Washington State News

Letter to the Editor - March 5, 2009

The Spokesman-Review

Young lives worth investment

I, too, travel the Cheney-Spokane Road and through the 395 intersection, scene of the accident that took the life of a teenaged girl. As a taxpayer I’m willing to pony up to build a $12 million overpass. But with no offense intended to anyone, I wonder if taxpayers are willing to spend another $12 million to save a young life from suicide.

Suicide is our most preventable death. Yet we lose two young people to suicide every single week in our state. In the 10 years since the last fatality at that intersection, we have lost more than 1,000 of our precious children to a preventable public health problem.

Our department of public health suicide prevention budget is a paltry $342,000 per year. In 14 years, only $4.79 million has been spent. To no one’s surprise, we will lose two more youth to suicide the week you read this and every week hereafter unless we adjust our priorities.

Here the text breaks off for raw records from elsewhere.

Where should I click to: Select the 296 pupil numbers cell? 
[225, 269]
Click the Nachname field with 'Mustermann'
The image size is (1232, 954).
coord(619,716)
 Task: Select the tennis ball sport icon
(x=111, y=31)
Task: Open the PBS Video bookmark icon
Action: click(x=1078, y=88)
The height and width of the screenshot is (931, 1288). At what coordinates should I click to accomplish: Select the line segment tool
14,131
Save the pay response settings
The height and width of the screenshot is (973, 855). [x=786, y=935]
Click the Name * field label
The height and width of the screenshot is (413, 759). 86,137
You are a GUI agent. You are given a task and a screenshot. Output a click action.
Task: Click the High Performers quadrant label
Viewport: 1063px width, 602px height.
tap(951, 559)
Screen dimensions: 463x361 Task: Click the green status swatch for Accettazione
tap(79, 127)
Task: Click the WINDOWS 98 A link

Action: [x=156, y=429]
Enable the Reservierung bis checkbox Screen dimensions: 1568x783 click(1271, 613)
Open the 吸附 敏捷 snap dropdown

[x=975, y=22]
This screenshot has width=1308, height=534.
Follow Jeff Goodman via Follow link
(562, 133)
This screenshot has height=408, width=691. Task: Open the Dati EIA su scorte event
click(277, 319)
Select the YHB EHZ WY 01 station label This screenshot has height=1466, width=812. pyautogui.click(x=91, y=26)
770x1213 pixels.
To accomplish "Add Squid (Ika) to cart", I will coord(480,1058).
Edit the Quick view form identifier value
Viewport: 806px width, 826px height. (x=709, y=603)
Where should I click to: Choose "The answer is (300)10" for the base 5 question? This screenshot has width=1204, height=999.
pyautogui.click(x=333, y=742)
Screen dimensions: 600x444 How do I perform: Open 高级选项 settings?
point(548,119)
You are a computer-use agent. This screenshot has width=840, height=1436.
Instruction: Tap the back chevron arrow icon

A $12 million road fix will reduce – not eliminate – the risk of a fatal accident. A $12 million investment in early screening programs, public health education and better access to children’s mental health services will save dozens of young lives.

Paul Quinnett

Cheney

 

National News

New York Times

Published: July 6, 2008

By Scott Anderson

The Urge to End It All

“There is but one truly serious philosophical problem,” Albert Camus wrote, “and that is suicide.” How to explain why, among the only species capable of pondering its own demise, whose desperate attempts to forestall mortality have spawned both armies and branches of medicine in a perpetual search for the Fountain of Youth, there are those who, by their own hand, would choose death over life? Our contradictory reactions to the act speak to the conflicted hold it has on our imaginations: revulsion mixed with fascination, scorn leavened with pity. It is a cardinal sin — but change the packaging a little, and suicide assumes the guise of heroism or high passion, the stuff of literature and art.

Beyond the philosophical paradox are the bewilderingly complex dynamics of the act itself. While a universal phenomenon, the incidence of suicide varies so immensely across different population groups — among nations and cultures, ages and gender, race and religion — that any overarching theory about its root cause is rendered useless. Even identifying those subgroups that are particularly suicide-prone is of very limited help in addressing the issue. In the United States, for example, both elderly men living in Western states and white male adolescents from divorced families are at elevated risk, but since the overwhelming majority in both these groups never attempt suicide, how can we identify the truly at risk among them?